- [Task A]: Rewrite the paragraph of the news article on the Wattles trial that begins "Wattles, 63, was charged in 2017" as a short bulleted list, keeping its main facts.
- [Task B]: Name every place mentioned in the news article on the Wattles trial.
- [Task C]: Extend the news article on the Wattles trial, picking up after its final paragraph.

- [Excerpted text]:
-*-*-

Jury convicts Wattles of child sex crimes
By Ken Childers
After deliberating for about three hours Tuesday evening, an Okfuskee County jury found Mark Wattles guilty on four of the five counts of child sexual abuse pinned on him by the state of Oklahoma. The jury recommended sentences of life in prison on two counts and 25 years years each on the other two.
Wattles, 63, was charged in 2017 with two felony counts of child sexual abuse following allegations made by two young Texas girls who had spent that summer at his Okemah home. Mary Wattles, the defendant’s wife, was charged with two counts of enabling child sexual abuse and will be tried separately from her husband.
The initial investigation began in Abilene, Texas, when the girls, who were 12 and 14 years old at the time, returned home and confided in a family member about the alleged incidents. The family member then notified the girls’ mother.
The father of the alleged victims took the stand last Thursday morning and testified the girls “crumbled” when he talked to them about the allegations.

-*-*-

Dataset entries:
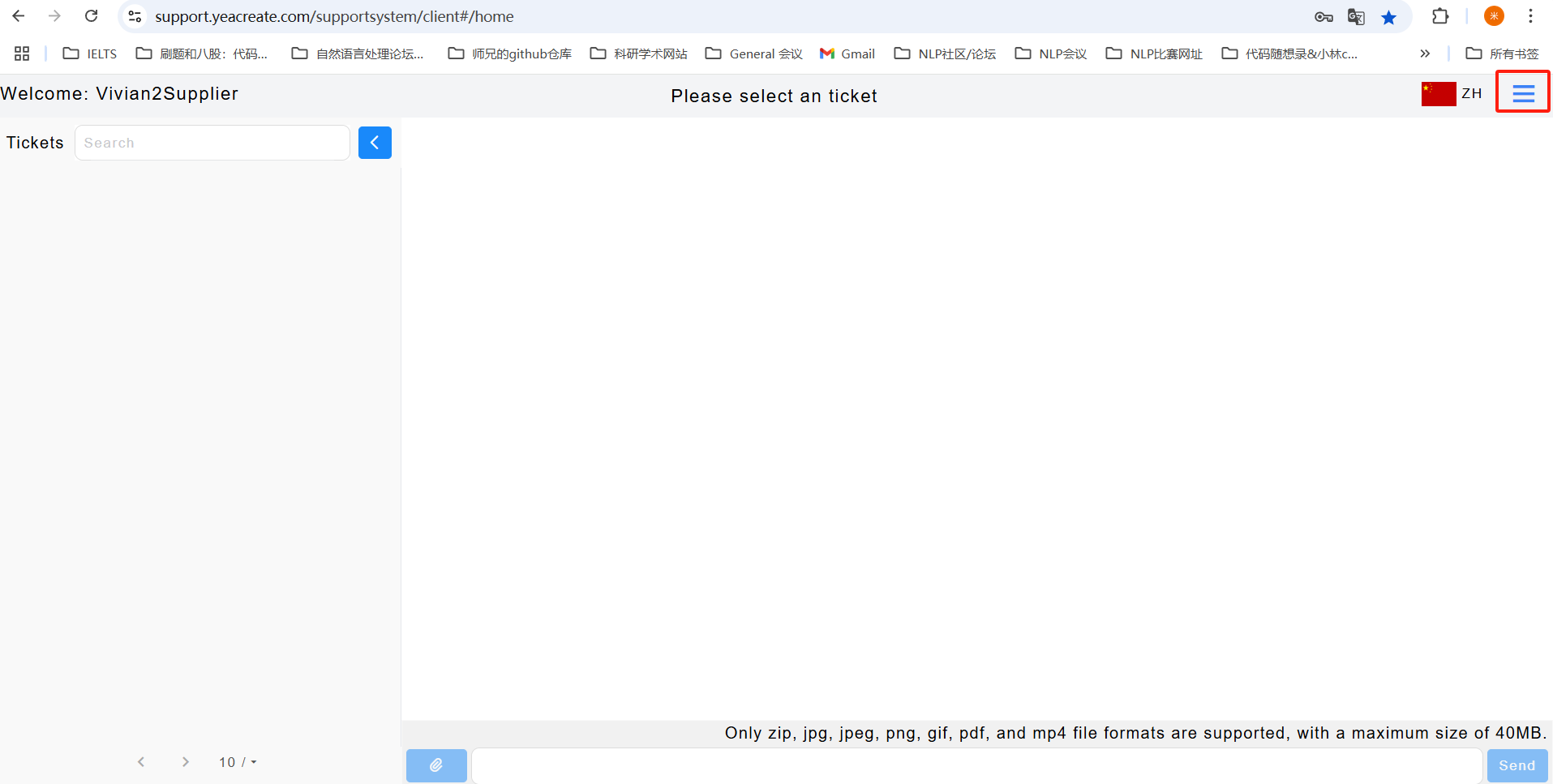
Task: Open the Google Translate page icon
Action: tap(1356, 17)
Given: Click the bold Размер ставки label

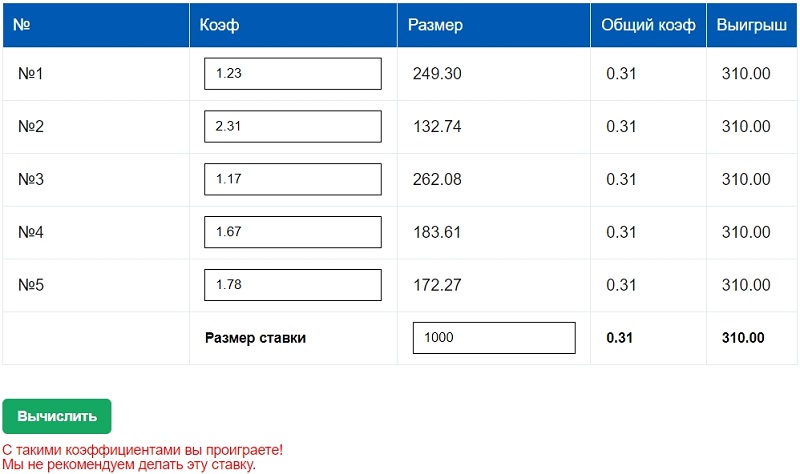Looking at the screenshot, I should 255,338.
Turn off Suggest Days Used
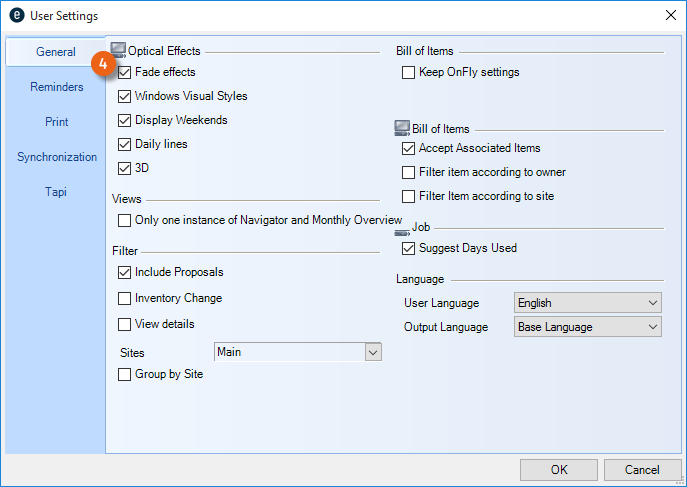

-*-*-

- [Your response A]:
- Mark Wattles, 63, was charged in 2017 with two felony counts of child sexual abuse.
- The charges followed allegations by two young Texas girls who had spent that summer at his Okemah home.
- His wife, Mary Wattles, was charged with two counts of enabling child sexual abuse.
- She will be tried separately from her husband.

- [Your response B]: Okfuskee County, Oklahoma, Texas, Okemah, Abilene

- [Your response C]:
“This has been the toughest two years of my life,” the father said. “My daughter has been hospitalized, my kids are so much different, my wife and I nearly separated over this and I’ve changed careers,” he said.
The father was an employee of the Texas Department of Corrections but left his job – which involved reading “gruesome details” of crimes – because he felt he could no longer “look at things objectively.”
When asked if he had gained anything from the experience, the girls’ father replied with “pain and heartache.” He was also asked why he came back to testify at the trial. “It’s the right thing to do, and we need closure,” he answered.
The witness further testified that the younger of the two girls has been hospitalized three times for suicide attempts since 2017 and the older daughter had become “reclusive” and often wears sweaters, even in hot weather, to stay covered up. Both girls are still receiving counseling to treat sexual abuse-related trauma, according to their father.
The girl’s mother, who also took the stand, said her oldest daughter is “broken” by the alleged abuse and stays her in her room most of the time. The younger of the two girls has “lots of breakdowns” and is very “up and down” with her emotions. “The girls are getting better, but not completely,” she said.
On Friday, jurors were shown video of forensic interviews conducted on both girls by Brandon Gurganus, Victims Services Specialist with the Abilene Police Department. The videos were played without objection from Wattles’ attorneys.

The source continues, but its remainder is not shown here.